Code 404
Note: This review is from 2020
A hero slain in the line of duty is brought back from the dead, but now given a high-tech upgrade. It’s a plot that’s given us the Bionic Man, Robocop or Universal Soldier, depending on your frame of reference.
But in Sky’s new comedy, Code 404, the boffins have created a Six Million Dollar Dickhead. As the rebooted DI John Major, Daniel Mays is a brash, cocky alpha-male, rushing into one stupid or foolhardy action after another, no thoughts for the consequence.
‘Monitor him for abnormal behaviour,’ officers are told of their new work-in-progress colleague. Though that might be tough given almost everything he does is out of the ordinary.
Nonetheless DI Major is apparently the best that an elite unit of the Met can do, accompanied long-suffering partner and best pal Roy Carver. In this buddy double act, Stephen Graham is the straight man, a dedicated detective who follows more conventional policing compared to Mays’ tough-guy hero.

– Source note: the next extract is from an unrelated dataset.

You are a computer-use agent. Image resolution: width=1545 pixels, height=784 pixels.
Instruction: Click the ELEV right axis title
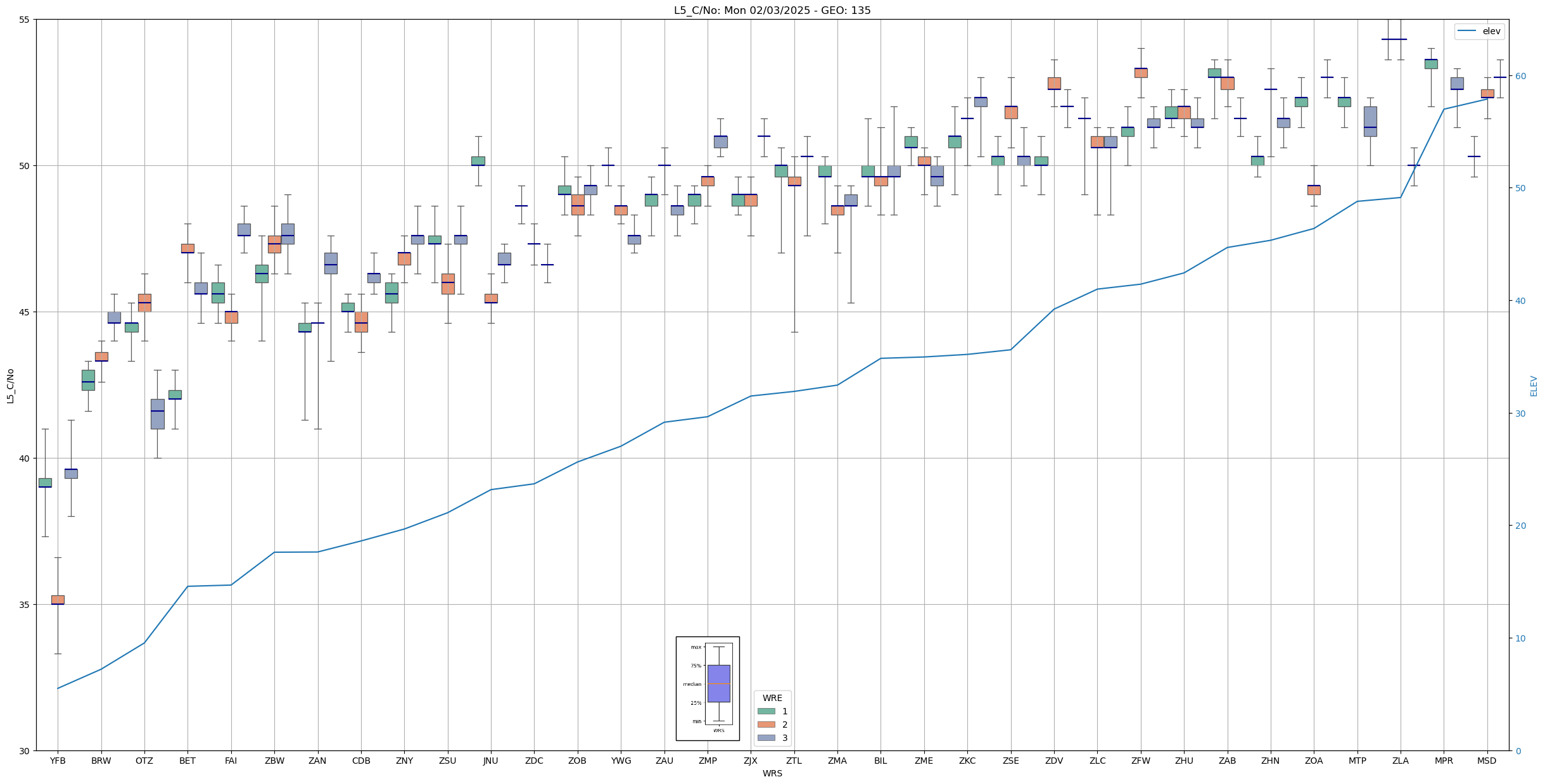tap(1534, 386)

The comedy is mostly over-the-top, with shades of the exaggerated reality of Brooklyn Nine Nine as Mays sells his verbal gags hard or goes all-in on the broad slapstick, especially after consuming a gargantuan amount of drugs for one implausible plot point. But, like most things in this show, the insanity is embraced with utter conviction.
Yet the tone isn’t 100 per cent consistent. Alongside the ‘Some Detective Superintendents Do Ave Em’-style humour are elements of a genuinely tense cop thriller – thanks largely to the gripping intensity comedian Richard Gadd brings to his role of a drug-dealing scumbag with deeper criminal links – as well as notes from a domestic drama. For while DI Major was presumed dead, Carver has shacked up with his ‘widow’ Kelly (Anna Maxwell Martin, the third Line Of Duty alumnus leading the cast) and now must navigate how, or indeed whether, to break that news.
Nonetheless, these more conventional storylines will drive the series forward as Not Going Out co-writer Daniel Peak packs in the outlandish physical and verbal gags. And while Mays is always the scene-stealer, Graham is afforded some wryly funny asides, while Rosie Cavaliero as his superior gets to be wonderfully offhand.
Sky’s had a pretty good run with its comedy commissions lately, thanks to the likes of Breeders and Intelligence, and Code 404 – named after the ‘page not found’ error in internet protocols – is a solid and stupid addition to that decent slate.
• Code 404 is on Sky One at 10pm tonight, after which the full first series will be available on demand via Now TV afterwards.